The trouble with this view, says de Waal, is that history has not remotely borne it out. Our capacity for increasing food production has consistently matched and even outpaced our population growth. In fact, "in his later writings even Malthus abandoned his original views."

But it was too late. The "Malthusian" notion of inevitable famine cycles had taken root both in the scholarly literature and the popular imagination. "I call it a zombie concept," says de Waal, "because it's one that scholars of agriculture and economics have continually refuted, but it still keeps coming back to life to torment the living."

It torments the living, he elaborates, because the fear that it engenders about population growth has periodically led authorities to pursue policies that — paradoxically — actually did create famine.

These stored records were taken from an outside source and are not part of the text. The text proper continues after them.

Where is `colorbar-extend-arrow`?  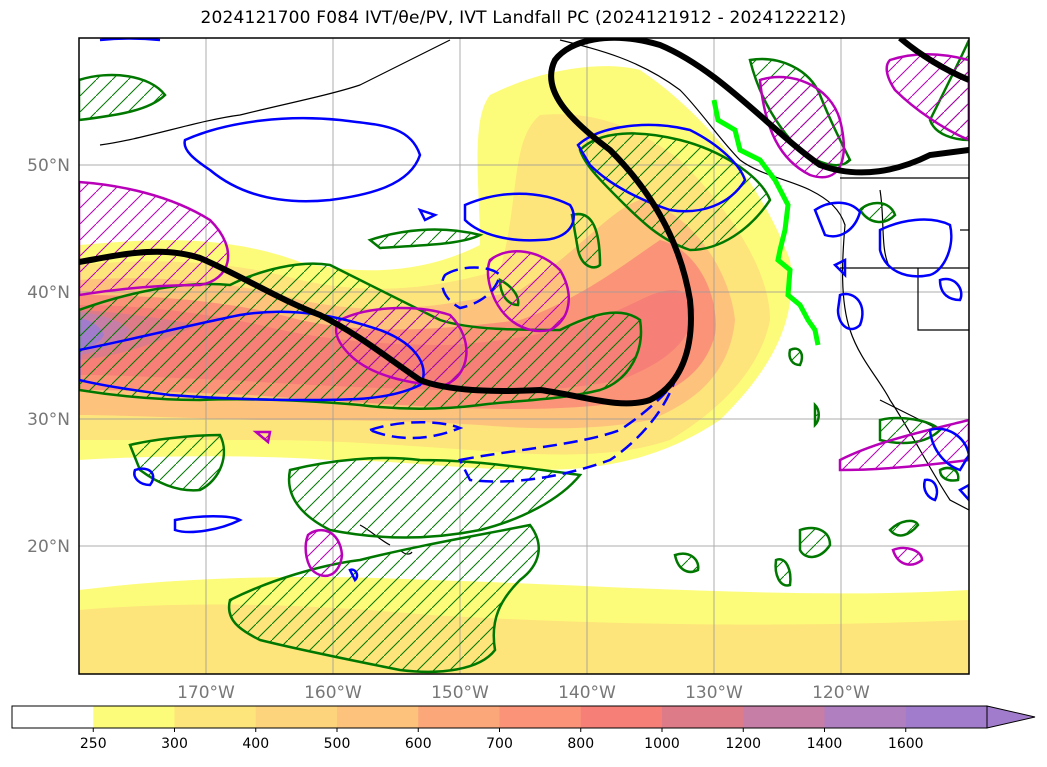 colorbar-extend-arrow is located at coordinates (1011, 717).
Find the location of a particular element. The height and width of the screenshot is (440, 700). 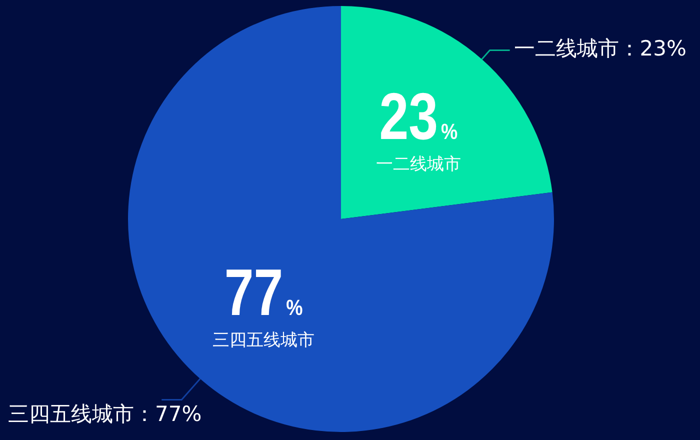

slice-label: 一二线城市 is located at coordinates (418, 164).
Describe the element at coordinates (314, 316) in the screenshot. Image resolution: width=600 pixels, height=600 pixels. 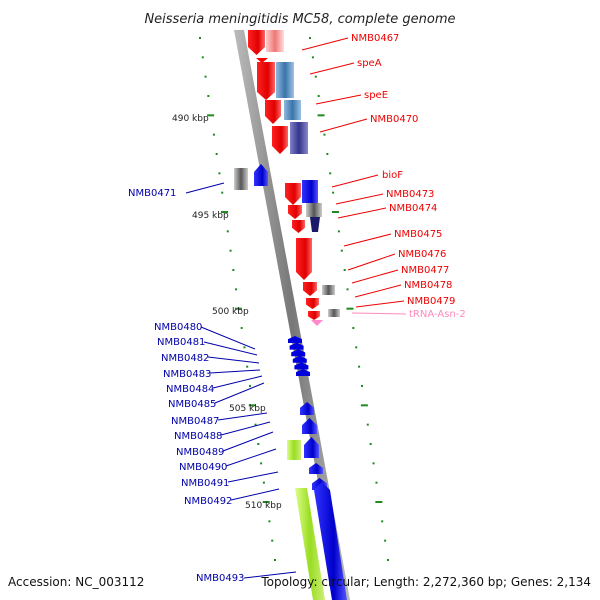
I see `gene-block-nmb0479` at that location.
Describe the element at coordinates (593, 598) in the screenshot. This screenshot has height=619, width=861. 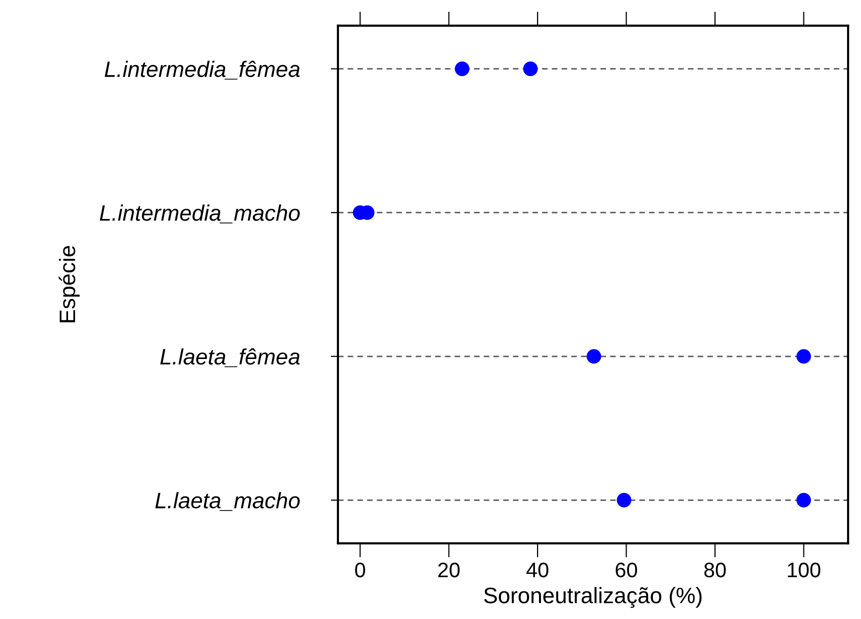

It's no coincidence, says de Waal, that Hitler was a follower of Malthus. "The Hunger Plan itself came out of that zero-sum logic. His belief was that there's only a limited amount of productive land, and therefore we Germans must grab as much as we can and the 'useless eaters' need to be exterminated."

And de Waal worries that this dynamic is in danger of repeating itself as a result of the warnings we've been hearing about the latest doomsday scenario ...

Climate change. It won't lead to famines — but our misguided response just might.

De Waal is at pains to stress that climate change is real and that widespread concerns about its potential impact on agriculture — particularly in the world's poorest countries — are warranted. "It can cause crop failure, loss of livelihoods and impoverishment," he says.

But he adds, "we are more than capable of stopping these problems from causing starvation. In fact if we managed things in an equitable way there's no reason why even with climate change we couldn't feed many more people than we do today. The only thing that will cause starvation is if politicians take political actions that cause people to starve."

For instance de Waal is concerned about what he says has been an upswing in land grabs, especially in Africa. "Already you see investors, particularly from the Middle East and Asia but also from North America and Europe, buying up huge tracts of land in Africa because they see it as a limited resource that we better grab as much of as we can. And that's causing all sorts of problems by displacing farmers."

The investors, he notes, "are thinking of this as a hedge against food shortages — but actually you're creating the problem now."

In short, if there's one message de Waal is intent on driving home it's that famines are not a phenomenon that we are powerless to prevent. They are primarily of our own creation. "If you see someone starving," he says, "it's because someone has starved them."